I know I said I'd be gone all week, but I lied. Why? Because my aunt decided to step into the wonderful world of technology and get DSL. High speed internet is the gift that keeps on giving. But wait! It gets better! She has wi-fi! So I'm out here in the kitchen with the cute little laptop and the cutest little mouse I have ever seen, while BGF is lounging in the computer room with the desktop and a gigantic mouse that suits his gigantic, manly hands. (Except he is now done with said lounging and currently heading to Wal-Mart for sustenance. My aunt, she is not a snacker. Or a microwaver. She is a cooker. And I don't feel comfortable eating all of her food and dirtying her dishes when I can't even find the dish soap or have the ability to cook. So, frozen pizza, here I come!)
I totally would have blogged yesterday except I couldn't remember my password. How I remembered it today, I have no blessed idea. But I went to sign on and thought I'd just have Blogger e-mail me my password, when it came to me. Like a revelation. A dumb, slightly useless revelation, but exciting to me nonetheless. And exciting to you too, hapless reader! Because you get unexpected Cora joy! Woo-hoo!
So why am I on the internet at a relative's house without them here? Because I'm Grandpa-sitting, that's why! He is home from the hospital, but can't be left alone. I have to make sure he drinks every hour and gets the help he needs when he wants to move. (Which isn't very often.) It's kind of sad and a little depressing, I must admit. He was a really jolly old man when I was younger. He used to take me out to Rigg's Hardware store for a "nickel sody" (in a glass bottle!) and then take me to the park to feed the ducks and swing and play on the see saw. We'd come home and he'd do magic tricks for me or play games. It's also a family tradition to go the mall to bond (we're strange, yes?) and I'd always stick with him because he'd go in the toy stores with me. And now...he looks like a skeleton. He won't eat, I have to force him to drink and the most excitment he gets is when he turns on the television. He has lost the will to live. And there's nothing I can do but watch him.
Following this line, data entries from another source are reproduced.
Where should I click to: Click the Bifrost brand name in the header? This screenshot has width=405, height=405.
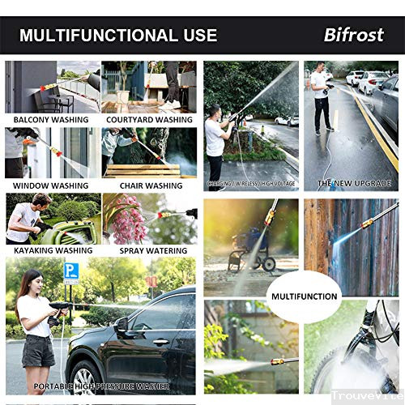359,36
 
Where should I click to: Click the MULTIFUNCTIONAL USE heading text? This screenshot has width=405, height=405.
118,36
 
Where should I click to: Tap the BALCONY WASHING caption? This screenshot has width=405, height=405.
52,120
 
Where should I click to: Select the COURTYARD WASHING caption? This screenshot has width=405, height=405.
149,120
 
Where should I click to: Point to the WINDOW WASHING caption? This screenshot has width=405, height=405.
51,185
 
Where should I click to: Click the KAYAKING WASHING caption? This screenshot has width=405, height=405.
50,250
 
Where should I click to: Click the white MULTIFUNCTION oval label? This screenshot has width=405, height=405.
303,296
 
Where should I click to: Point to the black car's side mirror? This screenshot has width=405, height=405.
122,326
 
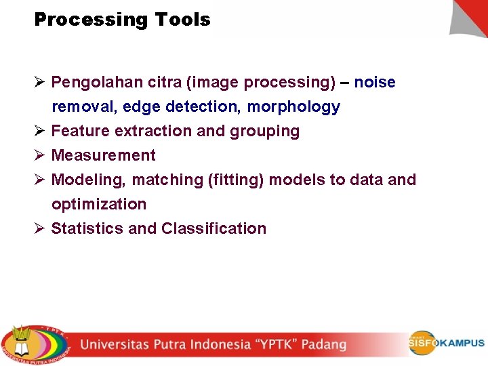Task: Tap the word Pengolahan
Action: pos(94,83)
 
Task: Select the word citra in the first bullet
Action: pos(163,83)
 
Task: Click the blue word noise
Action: pos(375,83)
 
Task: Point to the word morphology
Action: pos(293,107)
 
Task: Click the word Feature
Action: pos(81,131)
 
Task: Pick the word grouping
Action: pos(265,131)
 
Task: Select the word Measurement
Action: pos(104,155)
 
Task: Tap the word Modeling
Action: pos(88,180)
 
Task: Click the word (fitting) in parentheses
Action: pos(237,180)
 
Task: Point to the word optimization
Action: pos(99,204)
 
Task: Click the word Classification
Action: pos(214,228)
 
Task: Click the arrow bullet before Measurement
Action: pos(39,155)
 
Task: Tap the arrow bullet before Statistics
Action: pos(39,228)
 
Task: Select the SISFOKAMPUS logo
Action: pos(447,343)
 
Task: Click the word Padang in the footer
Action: pos(323,344)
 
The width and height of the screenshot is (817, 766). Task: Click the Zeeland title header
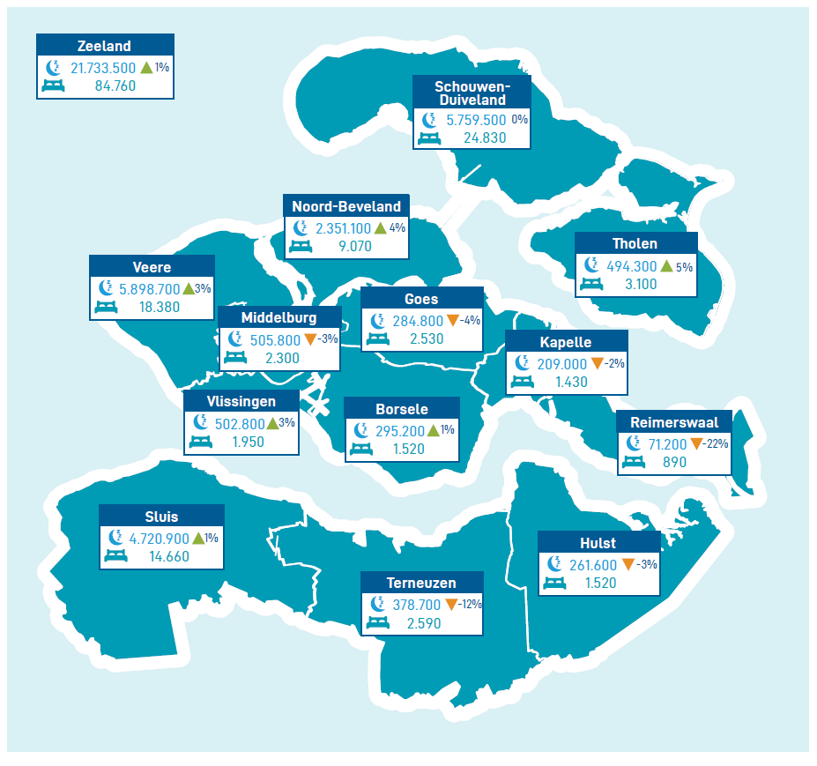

My parents and aunt and uncle are at his house throwing things away and dividing up his earthly possessions. It's a difficult process for my mother and aunt. I've caught my mom more than once trying to recapture how things used to be. She plugged in their Christmas tree that they never took down. Started reading old cards and letters. She has taken out every single piece of clothing my grandmother owned and examined it. She keeps showing me these things from the past, hoping that I won't forget them. That I will remember what they were like back then. Or better, imagine what they were like when they were young. Back when Grandpa wrote love letters to his Bonnie May. Back when they had hope that things would get better and their lives would be full of happiness.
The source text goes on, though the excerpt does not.